日経メディカルのロゴ画像

検察の起訴根拠を揺るがす展開に
福島・大野病院事件の第8回公判が開催

福島県立大野病院事件の公判は、福島地裁で月1回のペースで行われている。27枚の一般傍聴券を求めて集まったのは66人で、これまでよりも少なかった。

 福島県立大野病院事件の第8回公判が9月28日に開催され、注目証人の一人である胎盤病理を専門とする医師(以下、弁護側病理医)への尋問が行われた。最大のポイントは、検察側が起訴の根拠としていた鑑定書に疑問を呈する証言が行われたことだ(事件の概要などは、「福島・大野病院事件の初公判、被告は無罪主張」「医師が刑事裁判の被告になったとき」を参照)。

 本事件の争点の一つは、子宮と胎盤の癒着部位やその程度であり、鑑定書では、「(胎盤と子宮)の癒着部位は、子宮前壁から子宮後壁まで及んでいた」とされていた。前壁への癒着であれば予見可能であり、それを怠った被告の加藤克彦医師に過失があるというのが検察側の主張だった。ところが、弁護側病理医は、癒着は子宮後壁に限られ、前壁や後壁の上部にも絨毛が見られ、癒着を疑わせるものの、これらは「アーチファクト(人為的に絨毛が付着したこと)の可能性がある」と証言した。

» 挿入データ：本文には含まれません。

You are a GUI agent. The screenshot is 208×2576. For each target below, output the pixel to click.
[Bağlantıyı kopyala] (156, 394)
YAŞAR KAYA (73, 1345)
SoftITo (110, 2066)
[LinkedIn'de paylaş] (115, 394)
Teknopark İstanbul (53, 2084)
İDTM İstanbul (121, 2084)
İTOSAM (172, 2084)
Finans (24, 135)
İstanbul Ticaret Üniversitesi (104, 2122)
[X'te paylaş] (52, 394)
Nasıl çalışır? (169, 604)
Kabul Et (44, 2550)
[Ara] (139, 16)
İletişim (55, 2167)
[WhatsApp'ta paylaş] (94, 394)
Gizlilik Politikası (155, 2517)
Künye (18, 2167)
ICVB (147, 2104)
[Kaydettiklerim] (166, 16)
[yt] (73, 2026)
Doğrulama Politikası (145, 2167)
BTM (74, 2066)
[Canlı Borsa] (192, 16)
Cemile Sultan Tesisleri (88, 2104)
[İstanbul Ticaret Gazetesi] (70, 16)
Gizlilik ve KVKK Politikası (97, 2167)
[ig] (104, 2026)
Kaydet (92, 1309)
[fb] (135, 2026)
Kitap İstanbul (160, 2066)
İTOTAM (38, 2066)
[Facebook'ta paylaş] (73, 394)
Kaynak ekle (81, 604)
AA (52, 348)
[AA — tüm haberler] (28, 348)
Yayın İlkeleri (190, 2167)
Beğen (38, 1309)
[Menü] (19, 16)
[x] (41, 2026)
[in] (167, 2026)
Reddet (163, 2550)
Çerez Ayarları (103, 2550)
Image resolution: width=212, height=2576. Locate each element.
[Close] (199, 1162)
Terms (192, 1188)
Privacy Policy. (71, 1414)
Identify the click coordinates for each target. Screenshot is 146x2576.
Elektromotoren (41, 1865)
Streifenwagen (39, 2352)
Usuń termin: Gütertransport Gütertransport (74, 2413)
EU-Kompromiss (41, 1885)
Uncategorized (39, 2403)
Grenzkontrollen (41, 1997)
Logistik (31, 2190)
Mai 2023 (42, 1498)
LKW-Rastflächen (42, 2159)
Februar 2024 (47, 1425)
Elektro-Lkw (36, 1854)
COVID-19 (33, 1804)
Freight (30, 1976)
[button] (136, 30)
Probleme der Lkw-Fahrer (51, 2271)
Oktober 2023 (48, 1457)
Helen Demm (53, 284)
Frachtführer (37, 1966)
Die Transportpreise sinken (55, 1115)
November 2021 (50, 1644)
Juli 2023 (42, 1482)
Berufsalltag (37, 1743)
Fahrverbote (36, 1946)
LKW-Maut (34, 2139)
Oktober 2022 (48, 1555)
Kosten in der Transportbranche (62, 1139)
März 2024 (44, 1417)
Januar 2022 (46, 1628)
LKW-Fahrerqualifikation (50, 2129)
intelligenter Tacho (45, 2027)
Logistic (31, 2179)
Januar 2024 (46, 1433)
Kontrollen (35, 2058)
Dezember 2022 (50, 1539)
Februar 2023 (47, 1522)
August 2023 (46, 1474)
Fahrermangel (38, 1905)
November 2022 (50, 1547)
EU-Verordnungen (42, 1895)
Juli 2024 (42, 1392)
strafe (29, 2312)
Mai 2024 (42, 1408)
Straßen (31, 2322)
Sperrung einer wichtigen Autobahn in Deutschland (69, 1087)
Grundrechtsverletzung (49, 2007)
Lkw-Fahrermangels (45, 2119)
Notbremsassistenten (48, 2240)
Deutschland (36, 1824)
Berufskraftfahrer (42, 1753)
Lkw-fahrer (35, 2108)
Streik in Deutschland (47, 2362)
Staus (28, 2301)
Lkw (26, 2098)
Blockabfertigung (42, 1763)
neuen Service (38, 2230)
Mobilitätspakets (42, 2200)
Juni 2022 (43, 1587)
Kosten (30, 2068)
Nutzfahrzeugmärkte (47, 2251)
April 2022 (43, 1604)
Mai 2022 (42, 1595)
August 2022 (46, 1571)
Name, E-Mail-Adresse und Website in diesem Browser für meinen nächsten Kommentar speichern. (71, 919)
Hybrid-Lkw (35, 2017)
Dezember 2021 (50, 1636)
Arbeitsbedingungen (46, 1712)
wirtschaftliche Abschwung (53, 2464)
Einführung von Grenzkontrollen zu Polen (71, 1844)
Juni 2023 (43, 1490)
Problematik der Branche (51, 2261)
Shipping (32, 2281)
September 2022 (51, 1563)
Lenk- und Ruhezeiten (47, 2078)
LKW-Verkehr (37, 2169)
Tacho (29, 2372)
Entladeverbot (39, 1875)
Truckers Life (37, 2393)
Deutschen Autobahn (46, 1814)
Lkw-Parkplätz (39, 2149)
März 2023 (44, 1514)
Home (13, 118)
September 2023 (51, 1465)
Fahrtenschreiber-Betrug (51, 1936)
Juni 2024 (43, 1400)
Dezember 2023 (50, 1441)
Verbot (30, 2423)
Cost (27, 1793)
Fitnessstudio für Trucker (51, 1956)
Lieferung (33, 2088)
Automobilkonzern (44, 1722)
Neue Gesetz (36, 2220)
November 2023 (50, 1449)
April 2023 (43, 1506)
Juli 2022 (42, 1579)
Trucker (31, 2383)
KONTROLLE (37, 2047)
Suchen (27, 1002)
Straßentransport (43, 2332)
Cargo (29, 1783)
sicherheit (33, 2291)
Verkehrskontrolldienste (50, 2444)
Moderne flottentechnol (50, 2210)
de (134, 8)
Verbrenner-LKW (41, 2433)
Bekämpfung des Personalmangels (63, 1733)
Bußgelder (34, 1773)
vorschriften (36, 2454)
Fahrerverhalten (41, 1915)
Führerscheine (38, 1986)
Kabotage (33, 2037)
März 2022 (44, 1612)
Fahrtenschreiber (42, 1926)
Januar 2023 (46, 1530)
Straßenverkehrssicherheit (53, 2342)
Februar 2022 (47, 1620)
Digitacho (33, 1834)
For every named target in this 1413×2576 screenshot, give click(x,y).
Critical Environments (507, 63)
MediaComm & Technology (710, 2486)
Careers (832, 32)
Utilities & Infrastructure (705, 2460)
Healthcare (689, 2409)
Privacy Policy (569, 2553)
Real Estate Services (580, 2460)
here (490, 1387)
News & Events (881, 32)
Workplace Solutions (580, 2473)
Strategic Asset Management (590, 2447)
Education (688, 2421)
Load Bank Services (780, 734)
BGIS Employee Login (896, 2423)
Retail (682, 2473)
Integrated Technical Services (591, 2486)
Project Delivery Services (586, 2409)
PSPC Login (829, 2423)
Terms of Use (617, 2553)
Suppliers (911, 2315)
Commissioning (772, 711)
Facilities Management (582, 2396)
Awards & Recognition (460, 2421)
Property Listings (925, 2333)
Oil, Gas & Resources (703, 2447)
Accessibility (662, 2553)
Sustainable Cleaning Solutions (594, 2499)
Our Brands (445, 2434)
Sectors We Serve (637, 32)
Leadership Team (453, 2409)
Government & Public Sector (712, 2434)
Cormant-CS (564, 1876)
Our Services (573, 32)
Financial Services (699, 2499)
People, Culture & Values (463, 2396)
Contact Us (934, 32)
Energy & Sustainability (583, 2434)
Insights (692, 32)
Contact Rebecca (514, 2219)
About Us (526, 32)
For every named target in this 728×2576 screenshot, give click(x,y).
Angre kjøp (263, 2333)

 さらに、医療は不確実性を伴うものだが、病理鑑定においても例外ではないことが、浮き彫りになったことも特筆すべき点だ。病理所見において、「正常」な所見は一義的に決まるが、「異常」の場合、その所見の解釈や異常が生じる原因を同定するのは容易ではないが、その不確実性を検察側があまり理解していない局面が散見された。

5万例の胎盤解剖実績を誇る病理医
 この日の公判は、午前10時20分開廷、途中、計1時間半ほどの休憩をはさんで、午後7時半まで続くという、前回と同様、長丁場だった。証人は胎盤病理を専門とする医師一人のみ。この弁護側病理医は、弁護側が病理鑑定を依頼した人物だ。本事件では、検察側が依頼した病理医(以下、検察側病理医)と、この弁護側病理医の2人が鑑定を行っている。検察側病理医への証人尋問は既に5月に行われ、弁護側は胎盤病理の専門家ではない点を問題視していた(「病理の鑑定結果の信ぴょう性に疑問符」参照)。

 弁護側病理医は、2006年11月8日と2007年8月28日の2回、鑑定を行っている。

 午前中の弁護側の主尋問は、(1)検察側鑑定医と異なり、胎盤病理の専門家であること、(2)鑑定内容も信頼性が高いこと――を確認した上で、検察側鑑定の問題点を突くという展開になった。